I take out the emblem that Tom Darcy gave me, the embroidered badge of the five wounds of Christ with the white rose of York above it. I spread it flat on the table so that they can see it. “Swear on this badge, that this remains secret,” I say.
“I so swear.” Montague puts his hand on the badge, and I put my hand on his, and Geoffrey puts his hand on top.
“I swear,” he says.
“I swear,” I say.
We are handclasped for a moment and then Montague releases me with a little smile, and examines the badge.
“What is this?” he asks.
> “Tom Darcy gave it to me; he had it made when he went on crusade. It’s the badge of the defender of the Church against heresy. He had one made for our family.”
“Darcy is with us,” Montague confirms. “He spoke against the divorce at the last Parliament.”
“He was there long before us.”
“And we have brought someone to see you,” Geoffrey says eagerly.
“If you wish,” Montague says more cautiously. “She’s a very holy woman, and she says some extraordinary things.”
“Who?” I ask. “Who have you brought?”
“Elizabeth Barton,” Geoffrey says quietly. “The nun that they call the Holy Maid of Kent.”

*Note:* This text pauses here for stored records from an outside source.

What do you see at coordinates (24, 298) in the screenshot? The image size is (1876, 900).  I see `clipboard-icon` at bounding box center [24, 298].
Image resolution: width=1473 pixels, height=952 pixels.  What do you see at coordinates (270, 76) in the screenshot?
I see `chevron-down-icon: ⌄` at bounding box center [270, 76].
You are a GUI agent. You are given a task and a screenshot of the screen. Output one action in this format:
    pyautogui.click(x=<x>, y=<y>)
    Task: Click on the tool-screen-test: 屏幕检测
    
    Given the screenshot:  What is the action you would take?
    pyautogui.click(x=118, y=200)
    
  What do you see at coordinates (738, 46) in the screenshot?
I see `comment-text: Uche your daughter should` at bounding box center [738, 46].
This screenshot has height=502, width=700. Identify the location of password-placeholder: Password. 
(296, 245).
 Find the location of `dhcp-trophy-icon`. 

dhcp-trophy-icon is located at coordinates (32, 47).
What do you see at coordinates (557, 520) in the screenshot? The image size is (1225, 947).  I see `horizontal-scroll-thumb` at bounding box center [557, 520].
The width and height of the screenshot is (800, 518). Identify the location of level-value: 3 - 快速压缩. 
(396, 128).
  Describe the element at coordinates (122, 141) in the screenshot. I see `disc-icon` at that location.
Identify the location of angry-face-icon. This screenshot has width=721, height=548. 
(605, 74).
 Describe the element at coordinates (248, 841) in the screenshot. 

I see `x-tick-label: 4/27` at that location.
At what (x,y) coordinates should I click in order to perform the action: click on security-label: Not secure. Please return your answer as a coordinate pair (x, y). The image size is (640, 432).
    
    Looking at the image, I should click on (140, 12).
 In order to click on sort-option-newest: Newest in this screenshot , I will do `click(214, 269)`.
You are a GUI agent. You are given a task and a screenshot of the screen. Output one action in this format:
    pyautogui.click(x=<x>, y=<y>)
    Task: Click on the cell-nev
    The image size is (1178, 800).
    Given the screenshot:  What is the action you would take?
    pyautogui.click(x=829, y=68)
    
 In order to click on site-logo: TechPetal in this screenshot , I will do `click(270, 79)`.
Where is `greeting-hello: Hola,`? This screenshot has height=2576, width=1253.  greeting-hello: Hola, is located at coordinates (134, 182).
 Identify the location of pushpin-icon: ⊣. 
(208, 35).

“Lady Mother, I think you should meet her,” Montague says, forestalling my refusal. “The king himself has met her, William Warham the archbishop, may he rest in peace, brought her to him. The king listened to her, spoke with her. There is no reason that you should not see her.”
“She preaches that Princess Mary will take the throne,” Geoffrey says. “And other predictions that she has made have come true, just as she said they would. She has a gift.”
“Our cousin Henry Courtenay has met her, and his wife, Gertrude, prayed with her,” Montague tells me.
“Where is she now?” I ask.
“She’s staying at Syon Abbey,” Geoffrey says. “She preaches to the Carthusian Brothers, she has visions and understands more than a simple country girl could possible know. But right now, she’s in your chapel. She wants to speak with you.”
I glance at Montague. He nods reassuringly. “She’s not under suspicion,” he says. “She’s spoken to everyone at court.”
I rise from my chair and lead the way through the hall and out to my private chapel at the side of the building. The candles are lit on the altar, as always. One candle burns brightly in a glass of red Venice crystal before the memorial stone for my husband. The scent of the church, a hint of incense, a dry smell like leaves, the wisp of smoke from the candles, comforts me. The triptych above the altar gleams with gold leaf, and the Christ child smiles down on me as I quietly enter the warm darkness, drop a curtsey, and touch my forehead with holy water in the sign of the cross. A slim figure rises up from her seat at the side of the room, nods her head to the altar as if acknowledging a friend, and then turns and curtseys to me.